Logflume - Simply log anything, anywhere

I've been bored for the last week and have been sitting on the domain logflume.io for a year now so thought I'd try to put it to use. I wanted to build a logging platform with the premise of being as simple and flexible as possible.

The idea is pretty simple. You send a "key" (eg. "error", "fatal", "purchase", "test", ...etc) and a "message" (eg. "Error triggered from line 204 at 12:59:59", "Customer bounced after 0:23 seconds", "Purchase for $23.99", etc.) and it is logged and stored. As you can see you can log any key/value pair you want (this was not quite demoed in the video as I was using mock values). This allows you to use your logging for a wide variety of use cases and applications.

All you need to send a log is an HTTP POST request. This means you can log from anywhere, the client, the server, a terminal, a Raspberry Pi, a smart fridge, who knows! I don't want to limit you.

I want to provide all of this with super easy setup, very clean and minimal interface, helpful functionality like filtering/sorting/searching, and relatively cheap compared to some of the big brands.

Thoughts?

  1. 1

    I think technically, the backend and storage should be very easy and straightforward with ElasticSearch.

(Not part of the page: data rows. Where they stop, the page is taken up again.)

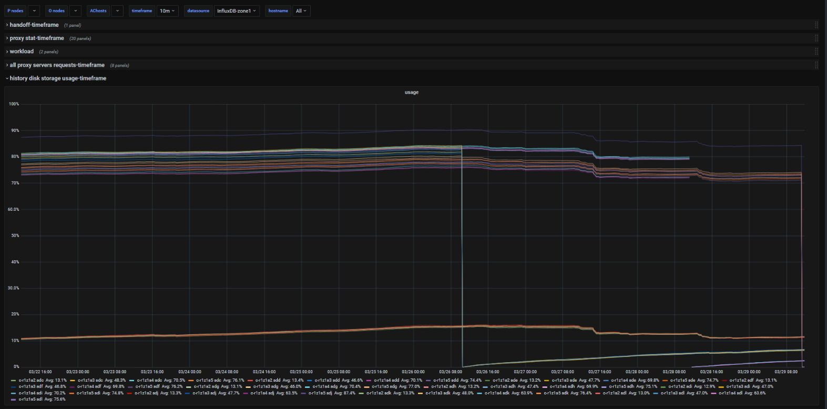Open the hostname All dropdown

[301, 11]
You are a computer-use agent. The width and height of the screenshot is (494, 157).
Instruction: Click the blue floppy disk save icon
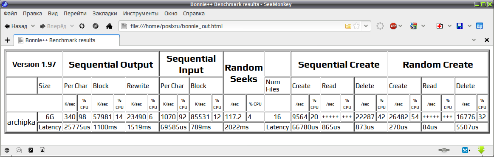(460, 26)
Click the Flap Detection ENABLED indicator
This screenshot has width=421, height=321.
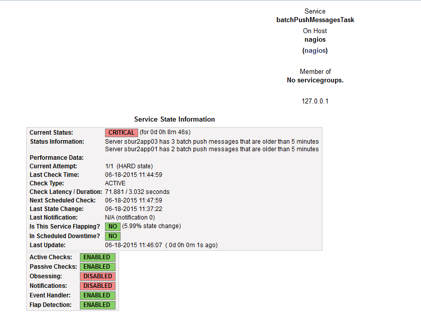coord(97,305)
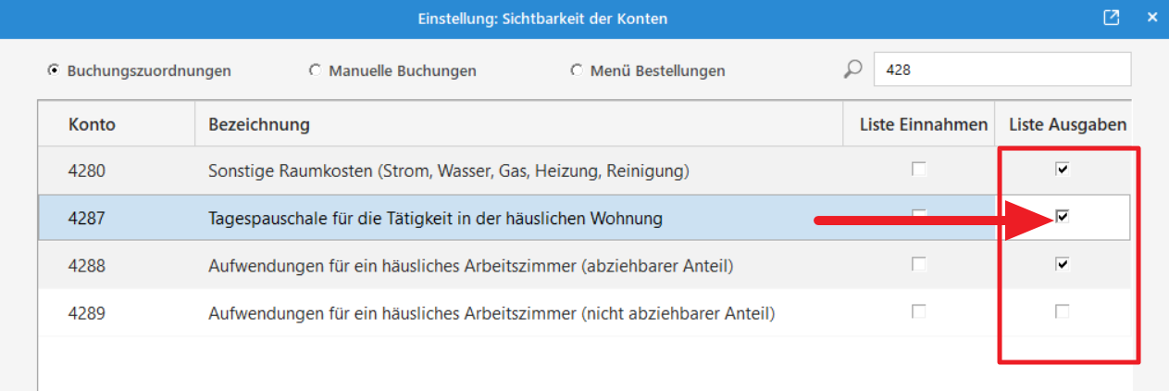
Task: Enable Liste Ausgaben for account 4289
Action: (x=1063, y=312)
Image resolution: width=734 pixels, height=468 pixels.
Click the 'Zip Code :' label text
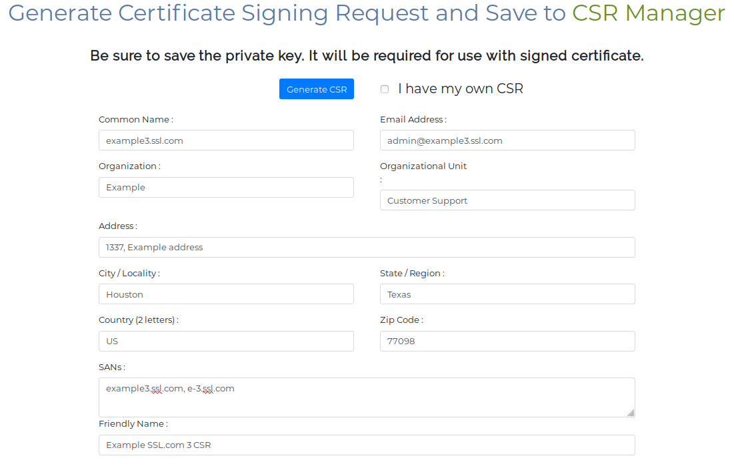(401, 320)
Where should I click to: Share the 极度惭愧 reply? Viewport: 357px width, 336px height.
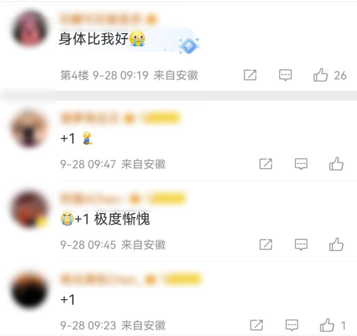[266, 245]
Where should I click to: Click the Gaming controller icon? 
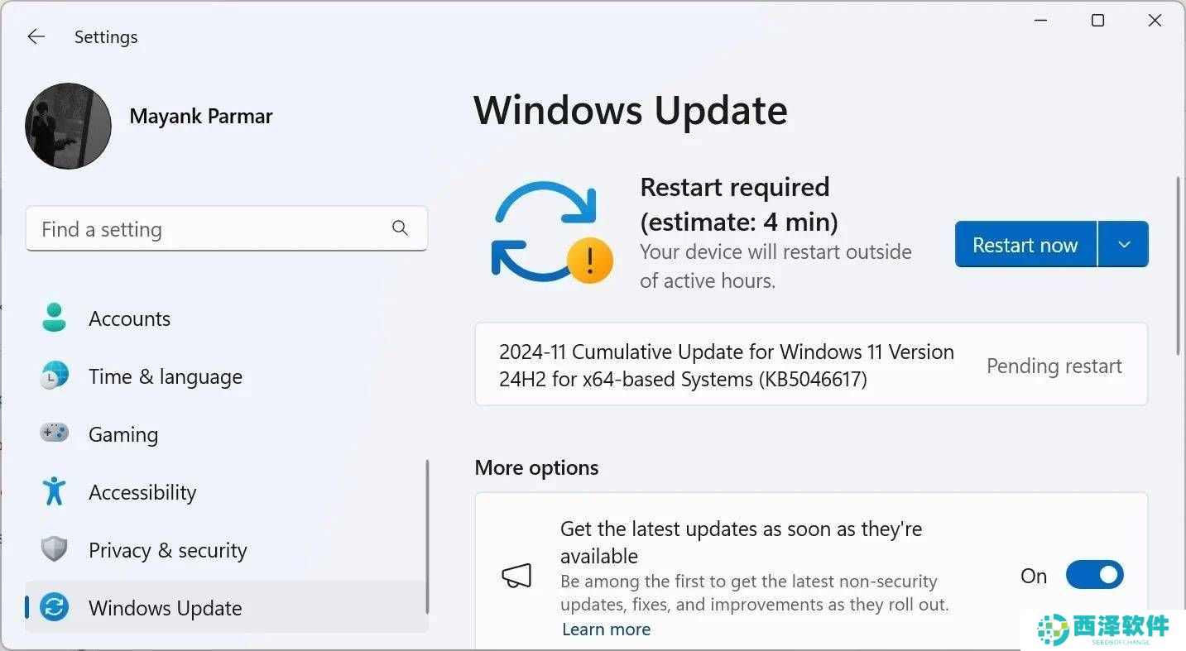(x=54, y=433)
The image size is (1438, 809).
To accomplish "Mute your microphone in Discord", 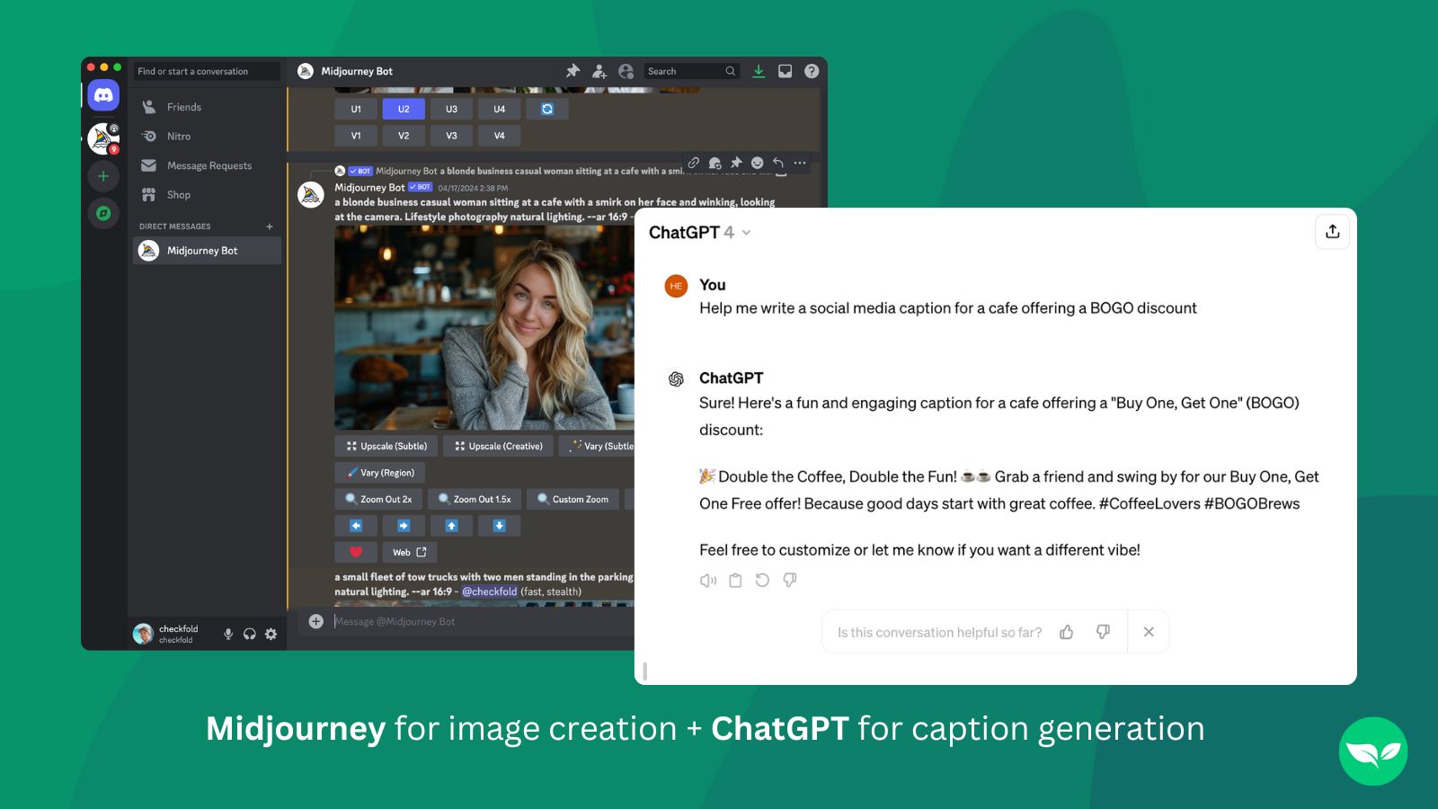I will [x=227, y=634].
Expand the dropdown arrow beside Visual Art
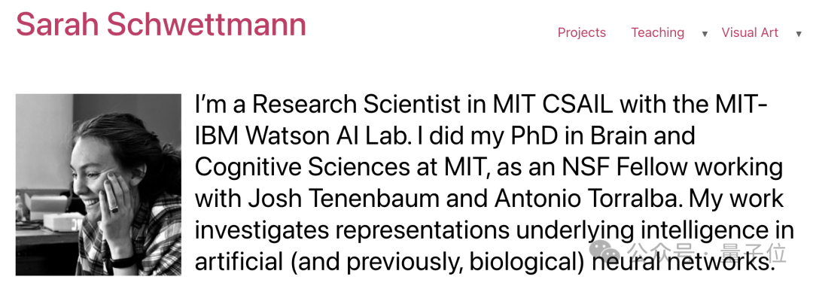Viewport: 813px width, 286px height. pyautogui.click(x=799, y=34)
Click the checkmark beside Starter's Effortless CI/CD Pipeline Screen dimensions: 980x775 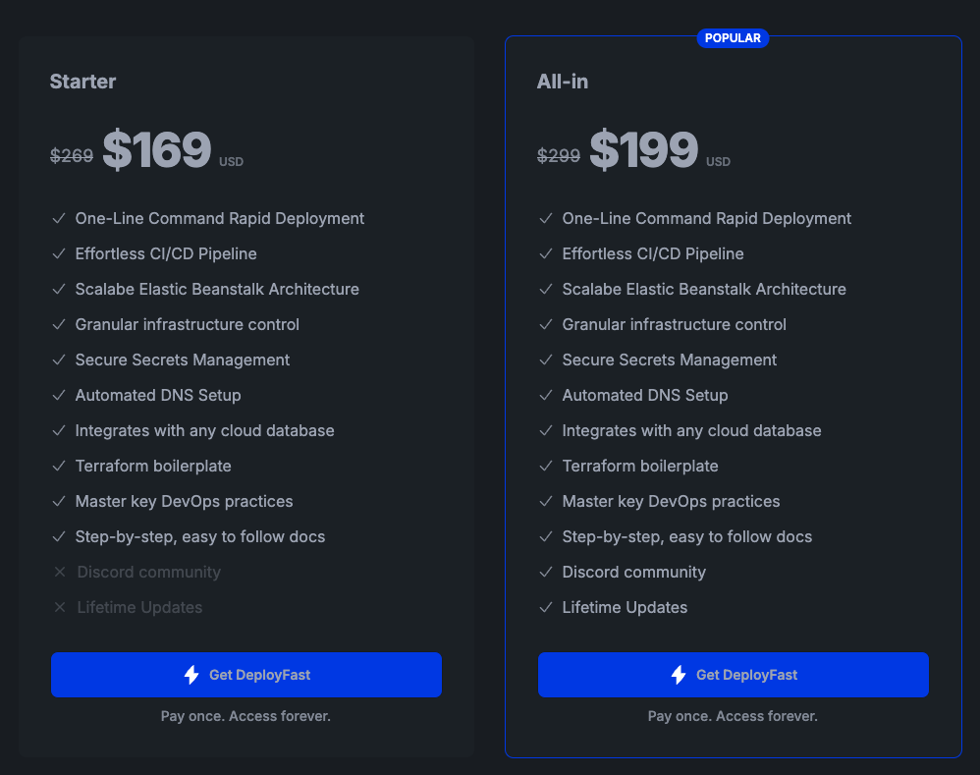pos(59,253)
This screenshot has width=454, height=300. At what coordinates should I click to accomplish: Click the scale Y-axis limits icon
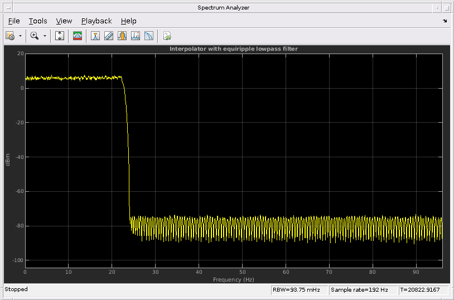(60, 36)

    The challenge is how you will present the logs in a meaningful manner. Maybe at least you should have some predefined presentational types like "app/sys logs", "financial record", "time log", "number gauges", etc

  2. 1

    You could base this on the ELK stack which is open source, industry-strength and already has many connectors (not just HTTP but also Message Bus, Sockets, etc.), and is even available as ready-to-go docker images. Combine with user + sub + billing manager and you're pretty much done for an MVP. Challenge will probably be to present a USP or somehow make pricing cheaper than for a customer to deploy his/her own ELK stack in the cloud.

  3. 1

    Would this also allow you to log time? It might be a nice use case to use this for logging and time tracking throughout the day.

  4. 1

    Thoughts?

    When it actually comes to launching and creating a landing page, describe the benefits, not how it works. A simple curl code snippet will be enough to demonstrate how it works and apart from that I mostly want the landing page to tell me what makes this logging service special compared to others.